Is Winning the Lottery Worth the Losses?

lottery

Lottery is a game in which players purchase tickets, or tokens, and win prizes if their numbers match those randomly drawn by a machine. People spend upward of $100 billion a year on lottery games in the United States, making them the most popular form of gambling in the country. States promote these games as a source of revenue, but it’s worth asking whether that money is really worth the losses that lottery winners face.

A lottery is an arrangement in which the prize or prizes are allocated by chance: “The lottery was a painless way for the state to raise funds for social services.” (American Heritage Dictionary, 5th Edition)

To conduct a lottery, there must be some means of recording the identities of bettors and the amounts staked on each ticket.

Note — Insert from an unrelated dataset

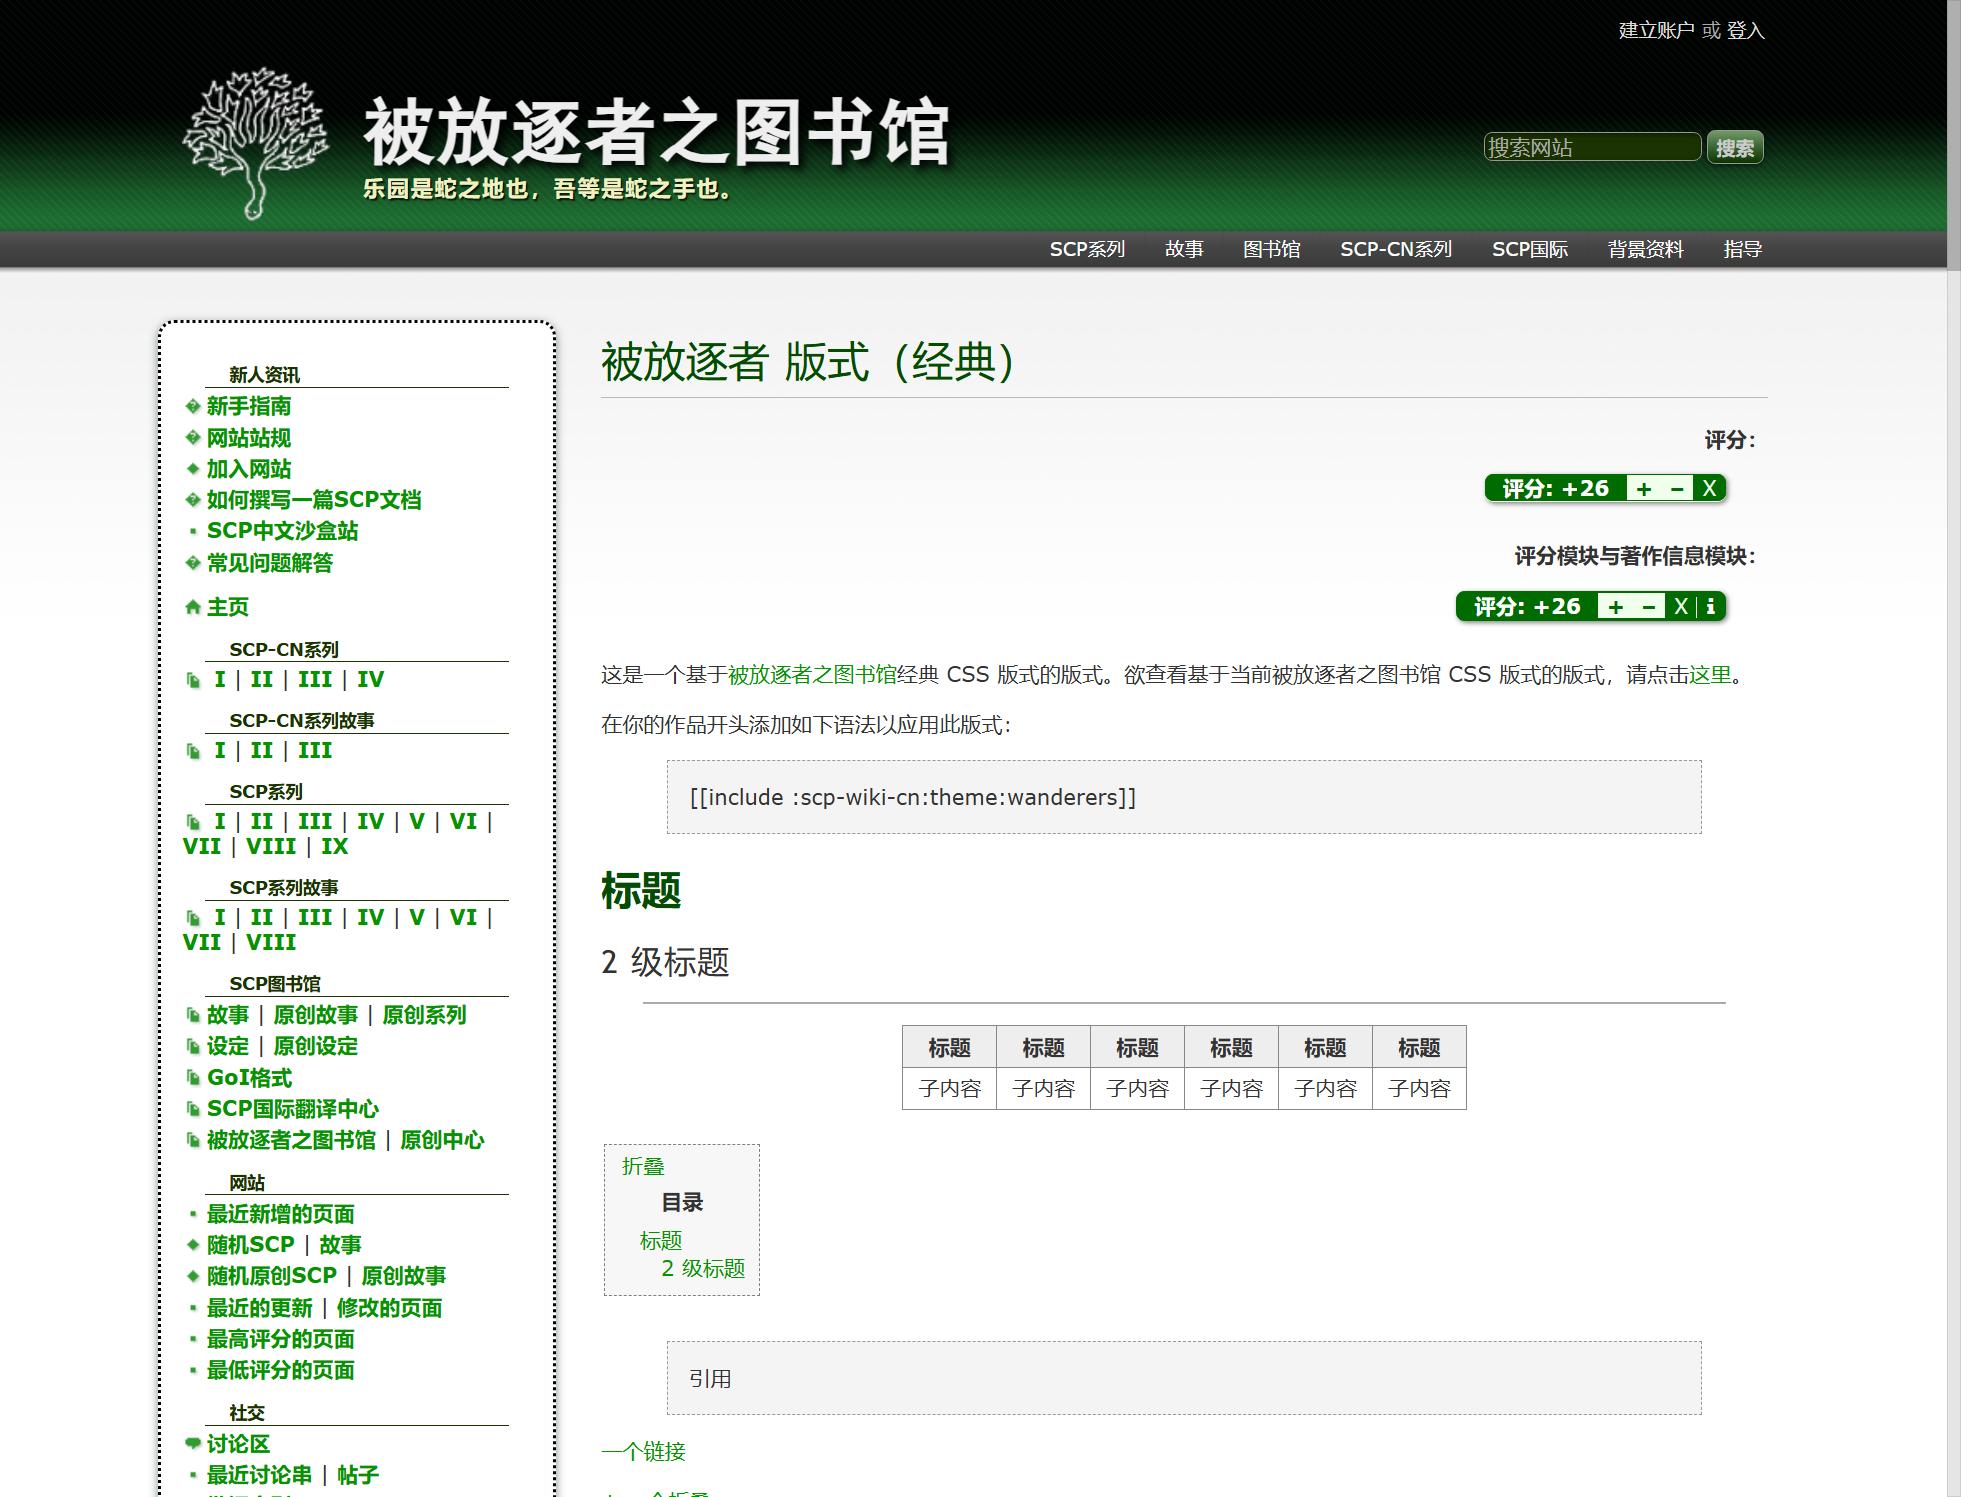Open SCP-CN系列 in the top navigation

[1395, 249]
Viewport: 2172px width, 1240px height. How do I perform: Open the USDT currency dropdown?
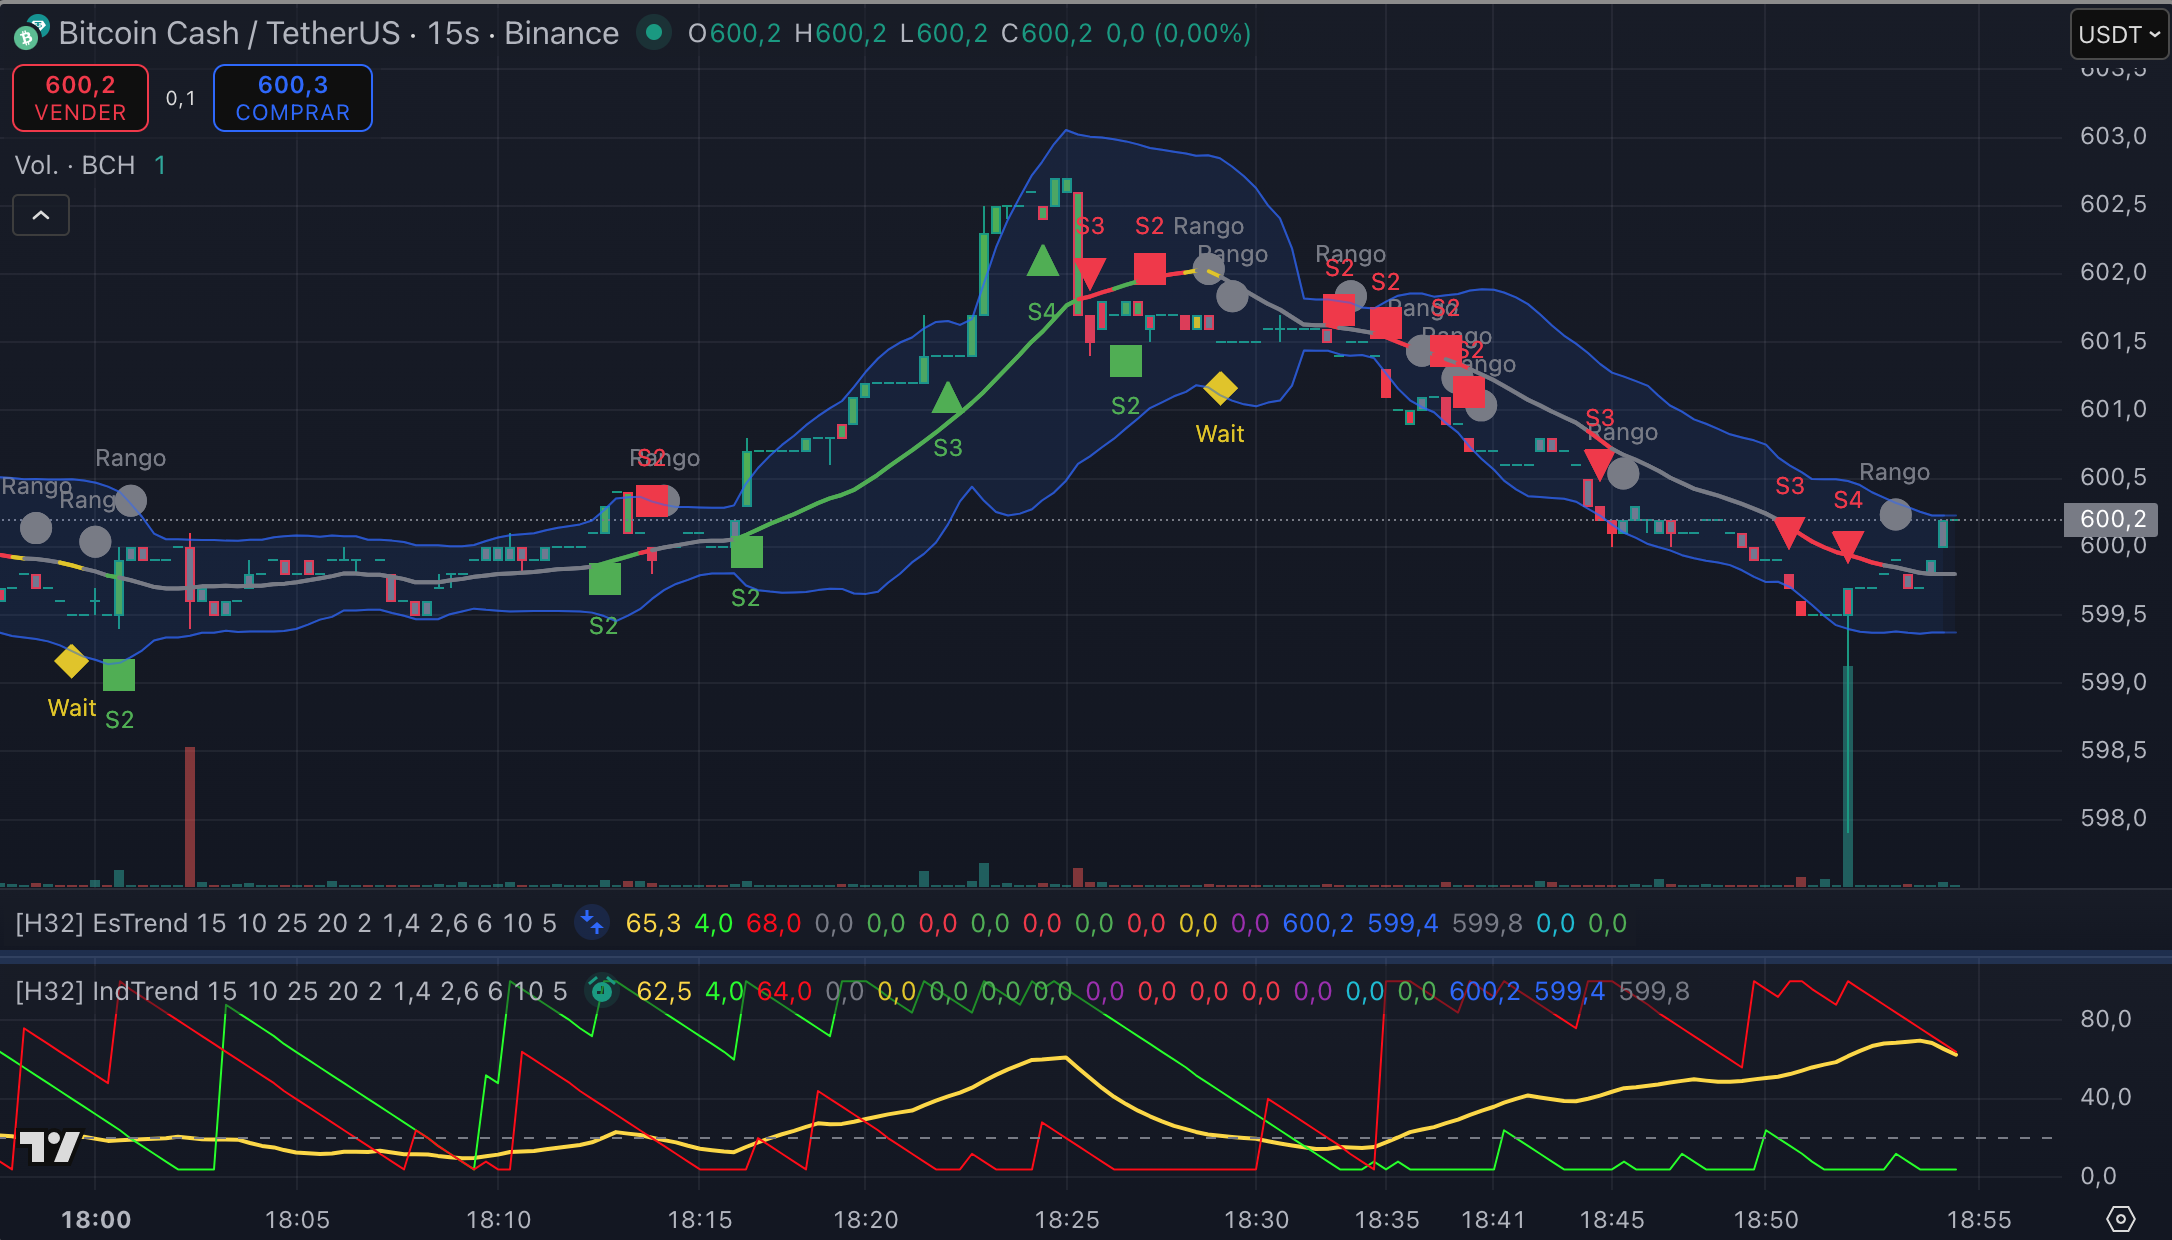pos(2118,33)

Typically, the tickets are numbered, and the bettor may sign his name on the ticket or deposit it with the lottery organization for subsequent shuffling and possible selection in a drawing. The organizers must also record the total amount of prizes and deduct the costs of organizing and promoting the lottery, usually taking a percentage of the total pool for taxes and profits.

Lottery participants are often lured with promises that their lives will improve if they just win the lottery. But this kind of hope is based on the lie that wealth comes from luck, not hard work: “Lazy hands make for poverty, but diligent hands bring riches” (Proverbs 10:4).